SET PROBLEM: Copy the items below verbatim, starting at the line containing "Given: Switch to list view layout icon" and ending at the line containing "Open the Paragraph".

AVAILABLE DATA:
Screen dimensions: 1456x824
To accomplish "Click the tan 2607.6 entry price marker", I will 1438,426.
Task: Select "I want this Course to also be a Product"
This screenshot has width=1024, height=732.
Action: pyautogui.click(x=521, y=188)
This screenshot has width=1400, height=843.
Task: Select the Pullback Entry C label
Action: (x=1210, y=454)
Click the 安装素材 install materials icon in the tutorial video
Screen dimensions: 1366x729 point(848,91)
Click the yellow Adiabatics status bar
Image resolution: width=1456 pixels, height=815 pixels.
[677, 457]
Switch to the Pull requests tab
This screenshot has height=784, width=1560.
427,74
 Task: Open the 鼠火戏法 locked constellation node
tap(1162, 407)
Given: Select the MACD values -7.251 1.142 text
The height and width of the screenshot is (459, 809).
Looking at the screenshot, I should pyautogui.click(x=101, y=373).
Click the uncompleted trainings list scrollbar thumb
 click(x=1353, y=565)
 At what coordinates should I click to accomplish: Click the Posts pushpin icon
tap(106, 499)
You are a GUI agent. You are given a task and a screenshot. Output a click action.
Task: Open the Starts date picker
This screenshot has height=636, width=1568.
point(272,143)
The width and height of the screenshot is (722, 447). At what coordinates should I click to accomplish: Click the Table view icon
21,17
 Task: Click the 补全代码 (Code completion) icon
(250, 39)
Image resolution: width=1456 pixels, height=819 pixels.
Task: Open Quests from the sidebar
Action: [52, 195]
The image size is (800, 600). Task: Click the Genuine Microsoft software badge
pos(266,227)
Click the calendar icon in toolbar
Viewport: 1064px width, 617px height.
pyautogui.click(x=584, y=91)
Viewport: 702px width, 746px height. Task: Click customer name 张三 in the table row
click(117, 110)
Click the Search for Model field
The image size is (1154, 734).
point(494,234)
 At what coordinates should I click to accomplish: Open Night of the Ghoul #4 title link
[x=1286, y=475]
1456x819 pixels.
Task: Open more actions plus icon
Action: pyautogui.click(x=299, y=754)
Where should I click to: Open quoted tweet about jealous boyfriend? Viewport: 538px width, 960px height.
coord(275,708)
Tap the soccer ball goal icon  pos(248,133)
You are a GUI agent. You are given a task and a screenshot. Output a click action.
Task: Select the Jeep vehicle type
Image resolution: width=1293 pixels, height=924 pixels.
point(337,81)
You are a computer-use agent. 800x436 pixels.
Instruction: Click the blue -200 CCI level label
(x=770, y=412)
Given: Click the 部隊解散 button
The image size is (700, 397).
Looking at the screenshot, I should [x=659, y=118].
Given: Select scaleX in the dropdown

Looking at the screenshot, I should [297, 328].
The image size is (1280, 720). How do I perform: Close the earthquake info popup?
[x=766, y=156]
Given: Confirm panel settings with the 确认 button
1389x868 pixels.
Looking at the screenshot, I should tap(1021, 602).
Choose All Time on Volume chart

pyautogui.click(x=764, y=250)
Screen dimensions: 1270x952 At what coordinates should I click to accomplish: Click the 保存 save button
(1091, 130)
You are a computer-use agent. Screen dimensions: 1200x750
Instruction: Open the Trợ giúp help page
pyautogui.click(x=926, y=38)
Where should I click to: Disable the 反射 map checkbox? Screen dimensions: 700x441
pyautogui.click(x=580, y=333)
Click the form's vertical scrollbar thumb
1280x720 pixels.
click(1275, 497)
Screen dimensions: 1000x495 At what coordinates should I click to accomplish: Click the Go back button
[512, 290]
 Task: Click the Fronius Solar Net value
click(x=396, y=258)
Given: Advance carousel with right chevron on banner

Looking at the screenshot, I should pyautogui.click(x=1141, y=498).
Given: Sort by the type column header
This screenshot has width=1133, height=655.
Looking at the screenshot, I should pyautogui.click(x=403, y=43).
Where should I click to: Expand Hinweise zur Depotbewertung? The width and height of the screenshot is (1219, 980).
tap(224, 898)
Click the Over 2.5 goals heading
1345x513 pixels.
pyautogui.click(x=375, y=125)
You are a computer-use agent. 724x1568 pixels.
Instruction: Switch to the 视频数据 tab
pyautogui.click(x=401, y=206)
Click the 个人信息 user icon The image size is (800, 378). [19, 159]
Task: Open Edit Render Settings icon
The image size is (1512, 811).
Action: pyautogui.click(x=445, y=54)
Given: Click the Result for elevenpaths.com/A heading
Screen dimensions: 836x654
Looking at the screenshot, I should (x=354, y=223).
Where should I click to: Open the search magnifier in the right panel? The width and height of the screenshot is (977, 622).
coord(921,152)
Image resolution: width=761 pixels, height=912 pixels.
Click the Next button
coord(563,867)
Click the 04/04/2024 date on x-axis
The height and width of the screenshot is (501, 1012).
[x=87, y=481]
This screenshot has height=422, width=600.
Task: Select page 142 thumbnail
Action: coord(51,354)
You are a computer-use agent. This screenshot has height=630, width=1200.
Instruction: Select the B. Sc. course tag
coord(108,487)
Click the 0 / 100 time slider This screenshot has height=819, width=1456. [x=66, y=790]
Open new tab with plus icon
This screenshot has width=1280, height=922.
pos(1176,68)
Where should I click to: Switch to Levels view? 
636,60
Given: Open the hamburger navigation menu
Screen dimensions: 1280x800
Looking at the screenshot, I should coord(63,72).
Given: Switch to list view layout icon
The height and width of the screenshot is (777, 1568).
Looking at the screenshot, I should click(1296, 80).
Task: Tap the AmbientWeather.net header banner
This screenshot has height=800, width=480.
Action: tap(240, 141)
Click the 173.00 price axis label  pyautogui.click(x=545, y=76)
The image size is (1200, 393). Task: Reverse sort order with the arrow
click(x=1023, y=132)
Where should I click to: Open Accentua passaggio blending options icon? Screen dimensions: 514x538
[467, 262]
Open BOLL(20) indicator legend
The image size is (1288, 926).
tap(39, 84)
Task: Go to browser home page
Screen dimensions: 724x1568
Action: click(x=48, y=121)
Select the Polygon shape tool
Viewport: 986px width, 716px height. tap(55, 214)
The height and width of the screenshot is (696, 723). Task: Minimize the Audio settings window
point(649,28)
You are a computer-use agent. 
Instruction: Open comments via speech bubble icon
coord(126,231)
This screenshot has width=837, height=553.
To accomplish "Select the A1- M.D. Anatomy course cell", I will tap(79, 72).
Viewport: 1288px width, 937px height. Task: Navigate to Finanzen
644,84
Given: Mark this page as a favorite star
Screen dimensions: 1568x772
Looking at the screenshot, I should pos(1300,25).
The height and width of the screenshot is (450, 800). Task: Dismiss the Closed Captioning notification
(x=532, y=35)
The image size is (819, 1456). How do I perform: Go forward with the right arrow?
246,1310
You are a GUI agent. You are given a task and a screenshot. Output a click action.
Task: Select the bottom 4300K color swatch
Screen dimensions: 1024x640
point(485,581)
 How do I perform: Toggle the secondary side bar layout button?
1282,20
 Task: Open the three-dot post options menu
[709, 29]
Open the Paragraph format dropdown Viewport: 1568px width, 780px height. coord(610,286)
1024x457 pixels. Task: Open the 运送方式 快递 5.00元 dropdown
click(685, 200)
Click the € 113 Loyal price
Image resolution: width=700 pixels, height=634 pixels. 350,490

SOLUTION:
Given: Switch to list view layout icon
The height and width of the screenshot is (777, 1568).
Looking at the screenshot, I should click(1296, 80).
Task: Tap the AmbientWeather.net header banner
This screenshot has height=800, width=480.
Action: tap(240, 141)
Click the 173.00 price axis label  pyautogui.click(x=545, y=76)
The image size is (1200, 393). Task: Reverse sort order with the arrow
click(x=1023, y=132)
Where should I click to: Open Accentua passaggio blending options icon? Screen dimensions: 514x538
[467, 262]
Open BOLL(20) indicator legend
The image size is (1288, 926).
tap(39, 84)
Task: Go to browser home page
Screen dimensions: 724x1568
Action: click(x=48, y=121)
Select the Polygon shape tool
Viewport: 986px width, 716px height. tap(55, 214)
The height and width of the screenshot is (696, 723). Task: Minimize the Audio settings window
point(649,28)
You are a computer-use agent. 
Instruction: Open comments via speech bubble icon
coord(126,231)
This screenshot has width=837, height=553.
To accomplish "Select the A1- M.D. Anatomy course cell", I will tap(79, 72).
Viewport: 1288px width, 937px height. Task: Navigate to Finanzen
644,84
Given: Mark this page as a favorite star
Screen dimensions: 1568x772
Looking at the screenshot, I should pos(1300,25).
The height and width of the screenshot is (450, 800). Task: Dismiss the Closed Captioning notification
(x=532, y=35)
The image size is (819, 1456). How do I perform: Go forward with the right arrow?
246,1310
You are a GUI agent. You are given a task and a screenshot. Output a click action.
Task: Select the bottom 4300K color swatch
Screen dimensions: 1024x640
point(485,581)
 How do I perform: Toggle the secondary side bar layout button?
1282,20
 Task: Open the three-dot post options menu
[709, 29]
Open the Paragraph format dropdown Viewport: 1568px width, 780px height. coord(610,286)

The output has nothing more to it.